Impresa & Stato n°40
LA COMPOSIZIONE DELLE CONTROVERSIE
Lo sportello di conciliazione di Milano
Un progetto pilota
della Camera Arbitrale
per comporre
le piccole liti:
alcuni dati.
di
GIORGIA BENATI
Prima e necessaria
distinzione è quella tra conciliazione giudiziale e conciliazione
stragiudiziale: la prima è affidata ai giudici di pace entro i limiti
della loro competenza, e più in generale al giudice istruttore in
prima udienza o durante la trattazione della causa. Questo procedimento
conduce le parti ad un accordo, verbale di conciliazione, che ha valore
di titolo esecutivo. La conciliazione stragiudiziale viene invece esperita
dai giudici di pace fuori dai limiti della loro competenza, dagli enti
camerali e, in generale, da enti diversi, pubblici o privati, che possono
costituire al loro interno strutture conciliative (vedi, per tutti, il
caso Telecom). Quest'ultima conduce ad un accordo che ha valore contrattuale
tra le parti, privo di efficacia esecutiva.
Il procedimento di conciliazione stragiudiziale, quello di cui ci occuperemo
in questo articolo, può essere definito come il tentativo volontario
di composizione amichevole di una lite. Si tratta infatti di un tentativo,
poiché non sempre si raggiunge un accordo; di procedimento volontario,
poiché le parti possono scegliere di utilizzare questo strumento,
ma non sono obbligate a farlo; di composizione della lite poiché
non si giunge ad una risoluzione della controversia ma alla sua estinzione;
di tentativo amichevole poiché si svolge fuori dal procedimento
giudiziario e poiché le parti, pur litigando, possono trovare un
accordo che consenta loro la continuazione dei rapporti economici.
L'istituto non ha riscosso fino ad oggi grandi successi in Italia e
solo ultimamente si è assistito ad una riscoperta della conciliazione
e ad un suo utilizzo (almeno per i contenziosi di valore medio basso) grazie
alla riforma del processo civile e all'istituzione dei giudici di pace.
Non sono però molte altre le novità in materia conciliativa.
Infatti, se si esclude la legge n¡ 580 di riordino delle Camera di
Commercio, il legislatore non ha introdotto ancora riforme sostanziali
dell'istituto che resta purtroppo per molti versi ancora poco efficace
e, forse per questo, poco utilizzato.

=======

> **COMPITI DA SVOLGERE**:
1: Copia dal brano sulla conciliazione il passo che comincia con "Non sono però" e termina con "questo, poco utilizzato.".
2: Indica se ciascuna affermazione concorda con il brano sulla conciliazione, rispondendo sì o no e citando le parole del brano che lo stabiliscono. (a) La conciliazione giudiziale porta a un accordo con valore di titolo esecutivo. (b) Le parti sono obbligate a ricorrere alla conciliazione stragiudiziale. (c) L'accordo raggiunto con la conciliazione stragiudiziale ha efficacia esecutiva.
Il materiale che segue proviene da un'altra fonte.

> **VOCI ELENCATE**:

=======

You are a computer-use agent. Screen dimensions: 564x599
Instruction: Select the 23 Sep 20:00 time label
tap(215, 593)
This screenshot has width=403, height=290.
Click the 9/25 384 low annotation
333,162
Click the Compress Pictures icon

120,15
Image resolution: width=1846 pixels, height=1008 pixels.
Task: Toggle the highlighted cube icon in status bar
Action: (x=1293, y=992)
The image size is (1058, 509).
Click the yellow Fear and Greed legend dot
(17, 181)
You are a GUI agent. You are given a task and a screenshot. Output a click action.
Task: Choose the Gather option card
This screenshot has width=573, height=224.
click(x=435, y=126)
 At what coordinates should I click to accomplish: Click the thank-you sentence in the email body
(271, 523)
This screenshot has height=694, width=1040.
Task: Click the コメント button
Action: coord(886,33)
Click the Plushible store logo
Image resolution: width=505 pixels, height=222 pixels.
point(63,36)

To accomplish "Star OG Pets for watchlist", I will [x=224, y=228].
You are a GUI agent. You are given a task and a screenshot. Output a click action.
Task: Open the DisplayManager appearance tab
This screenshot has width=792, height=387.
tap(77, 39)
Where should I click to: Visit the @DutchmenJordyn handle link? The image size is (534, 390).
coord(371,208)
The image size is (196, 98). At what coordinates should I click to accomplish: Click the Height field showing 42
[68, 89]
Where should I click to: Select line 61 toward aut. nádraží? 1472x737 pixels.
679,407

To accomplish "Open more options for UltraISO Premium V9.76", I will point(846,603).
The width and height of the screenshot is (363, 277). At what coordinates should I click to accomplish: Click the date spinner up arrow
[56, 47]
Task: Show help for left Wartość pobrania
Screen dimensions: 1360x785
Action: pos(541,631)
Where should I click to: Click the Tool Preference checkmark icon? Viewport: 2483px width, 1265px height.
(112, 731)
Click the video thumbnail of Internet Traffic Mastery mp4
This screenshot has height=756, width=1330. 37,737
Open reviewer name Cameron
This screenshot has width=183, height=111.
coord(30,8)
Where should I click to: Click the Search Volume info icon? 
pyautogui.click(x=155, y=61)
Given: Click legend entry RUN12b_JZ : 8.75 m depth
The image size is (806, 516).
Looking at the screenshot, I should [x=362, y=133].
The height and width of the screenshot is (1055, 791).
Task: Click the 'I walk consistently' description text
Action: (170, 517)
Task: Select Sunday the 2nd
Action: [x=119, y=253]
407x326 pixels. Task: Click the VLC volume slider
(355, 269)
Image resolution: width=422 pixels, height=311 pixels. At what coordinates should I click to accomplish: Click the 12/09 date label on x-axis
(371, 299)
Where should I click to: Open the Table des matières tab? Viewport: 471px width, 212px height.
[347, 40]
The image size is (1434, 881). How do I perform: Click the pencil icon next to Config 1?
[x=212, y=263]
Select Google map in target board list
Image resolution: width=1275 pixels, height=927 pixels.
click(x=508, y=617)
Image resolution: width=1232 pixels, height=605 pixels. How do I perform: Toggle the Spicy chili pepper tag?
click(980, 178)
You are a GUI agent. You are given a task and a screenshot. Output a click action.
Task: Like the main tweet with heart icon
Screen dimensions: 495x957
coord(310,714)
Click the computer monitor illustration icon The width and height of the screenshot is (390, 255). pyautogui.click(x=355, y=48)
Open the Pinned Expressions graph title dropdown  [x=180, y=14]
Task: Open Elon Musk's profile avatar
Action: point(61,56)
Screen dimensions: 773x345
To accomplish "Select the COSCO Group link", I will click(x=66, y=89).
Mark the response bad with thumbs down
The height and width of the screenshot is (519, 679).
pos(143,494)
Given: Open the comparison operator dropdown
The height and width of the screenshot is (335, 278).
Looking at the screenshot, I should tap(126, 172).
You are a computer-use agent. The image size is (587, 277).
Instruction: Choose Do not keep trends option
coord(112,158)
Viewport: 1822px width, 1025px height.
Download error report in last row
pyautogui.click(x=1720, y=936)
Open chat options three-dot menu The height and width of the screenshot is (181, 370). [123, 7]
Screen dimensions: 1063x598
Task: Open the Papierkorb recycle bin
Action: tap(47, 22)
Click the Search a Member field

=======

> **RISPOSTE PER COMPITO**:
1:
Non sono però molte altre le novità in materia conciliativa.
Infatti, se si esclude la legge n¡ 580 di riordino delle Camera di
Commercio, il legislatore non ha introdotto ancora riforme sostanziali
dell'istituto che resta purtroppo per molti versi ancora poco efficace
e, forse per questo, poco utilizzato.

2:
(a) Sì: "ha valore di titolo esecutivo".
(b) No: "ma non sono obbligate a farlo".
(c) No: "privo di efficacia esecutiva".